== Lista de tareas ==
a) Según el fragmento sobre poder y violencia, ¿en qué obra y en qué año definió Max Weber el medio específico del estado moderno?
b) Enumera todas las referencias bibliográficas entre paréntesis que aparecen en el fragmento sobre poder y violencia.
c) Transcribe del fragmento sobre poder y violencia el pasaje que va desde "corresponde a la" hasta "(Arendt 2005: 60)".

A partir de esta diferenciación, Arendt cuestiona la tesis que sostiene que la violencia es la mayor manifestación de poder. Equiparar el poder con la administración de la violencia se corresponde con una noción específica de poder y de autoridad derivada de aquél. El estado, como garante del poder, es el lugar de concentración de la violencia. Max Weber definió en La política como vocación (1919) el medio específico del estado moderno, como monopolización de los medios de coerción física a través de una institución política especialmente legitimada para ello, y cuyos orígenes violentos han caído en el olvido. “El Estado es aquella comunidad humana que, dentro de un determinado territorio (el ‘territorio’ es elemento distintivo), reclama (con éxito) para sí el monopolio de la violencia física legítima” (Weber 1979: 83). Desde esta perspectiva la violencia no representa un problema ya que el estado, en su pretensión de acabar con la violencia particular o privada, monopoliza la violencia como instrumento para su control y el fortalecimiento de su autoridad.

El Estado, como todas las asociaciones políticas que históricamente lo han precedido, es una relación de dominación de hombres sobre hombres, que se sostiene por medio de la violencia legítima (es decir, de la que es vista como tal). Para subsistir necesita que los dominados acaten la autoridad que pretenden tener quienes en ese momento dominan. (Weber 1979: 84)

Comprender el poder como dominio, basado en instrumentos de violencia legitimada y legalizada, implica una concepción del poder entendido como la eficacia de imponer la voluntad de uno(s) sobre la de otros. Esta idea del poder se justifica, entre otras formas, por medio de una noción de legitimidad basada en la legalidad; en el supuesto de la validez de preceptos legales y en su competencia sobre normas racionales, exige la obediencia de las obligaciones legalmente establecidas. La pregunta que surge será por los medios en que se apoya esta dominación, por las formas de justificación y los fundamentos de su legitimación. Es decir, la pregunta por la violencia se equipara con la pregunta legitimidad del poder. Esta concepción del poder será fuertemente cuestionada a partir del siglo XX. Para Arendt, contrariamente el poder

corresponde a la capacidad humana, no simplemente para actuar sino para actuar concertadamente. El poder nunca es propiedad de un individuo, pertenece a un grupo y sigue existiendo mientras el grupo se mantenga unido […]. En el momento en el que el grupo, del que el poder se ha originado, desaparece, ‘su poder’ también desaparece. (Arendt 2005: 60)

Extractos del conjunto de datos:
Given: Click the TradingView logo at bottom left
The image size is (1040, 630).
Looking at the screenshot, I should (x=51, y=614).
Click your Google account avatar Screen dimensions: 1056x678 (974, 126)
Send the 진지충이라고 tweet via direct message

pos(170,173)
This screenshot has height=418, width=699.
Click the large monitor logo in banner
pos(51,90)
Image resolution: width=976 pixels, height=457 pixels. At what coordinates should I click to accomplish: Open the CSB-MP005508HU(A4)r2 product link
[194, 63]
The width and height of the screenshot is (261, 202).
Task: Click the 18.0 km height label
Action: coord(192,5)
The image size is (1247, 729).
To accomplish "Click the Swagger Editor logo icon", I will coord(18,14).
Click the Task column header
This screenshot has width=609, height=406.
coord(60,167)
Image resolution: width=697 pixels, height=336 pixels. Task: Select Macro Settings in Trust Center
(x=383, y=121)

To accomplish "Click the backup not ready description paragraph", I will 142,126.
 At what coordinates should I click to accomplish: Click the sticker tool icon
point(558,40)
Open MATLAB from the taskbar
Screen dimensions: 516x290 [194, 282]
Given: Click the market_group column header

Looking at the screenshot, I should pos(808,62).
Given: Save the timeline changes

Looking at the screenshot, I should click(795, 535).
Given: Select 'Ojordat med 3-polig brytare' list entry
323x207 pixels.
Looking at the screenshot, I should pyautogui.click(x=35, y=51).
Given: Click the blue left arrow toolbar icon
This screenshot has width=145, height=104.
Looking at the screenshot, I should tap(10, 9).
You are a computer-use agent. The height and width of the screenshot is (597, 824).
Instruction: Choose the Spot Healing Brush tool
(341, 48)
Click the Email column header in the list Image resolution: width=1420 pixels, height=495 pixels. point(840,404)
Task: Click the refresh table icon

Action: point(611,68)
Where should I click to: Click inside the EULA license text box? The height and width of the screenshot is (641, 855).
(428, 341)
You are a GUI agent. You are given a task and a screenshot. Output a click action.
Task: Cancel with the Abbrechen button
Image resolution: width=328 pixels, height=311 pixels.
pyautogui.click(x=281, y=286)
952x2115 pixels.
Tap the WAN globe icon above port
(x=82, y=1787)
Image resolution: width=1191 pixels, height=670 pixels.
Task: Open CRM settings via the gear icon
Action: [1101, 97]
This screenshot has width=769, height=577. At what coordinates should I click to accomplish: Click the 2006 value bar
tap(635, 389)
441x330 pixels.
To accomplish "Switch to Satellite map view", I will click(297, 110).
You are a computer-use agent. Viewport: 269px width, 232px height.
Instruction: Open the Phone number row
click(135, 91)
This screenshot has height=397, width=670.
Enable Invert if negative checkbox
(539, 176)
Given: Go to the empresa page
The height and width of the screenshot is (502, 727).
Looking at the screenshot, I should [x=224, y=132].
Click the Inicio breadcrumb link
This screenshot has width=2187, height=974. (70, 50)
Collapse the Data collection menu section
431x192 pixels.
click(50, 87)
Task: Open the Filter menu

== Respuestas por tarea ==
a) En La política como vocación, de 1919.

b)
- (Weber 1979: 83)
- (Weber 1979: 84)
- (Arendt 2005: 60)

c)
corresponde a la capacidad humana, no simplemente para actuar sino para actuar concertadamente. El poder nunca es propiedad de un individuo, pertenece a un grupo y sigue existiendo mientras el grupo se mantenga unido […]. En el momento en el que el grupo, del que el poder se ha originado, desaparece, ‘su poder’ también desaparece. (Arendt 2005: 60)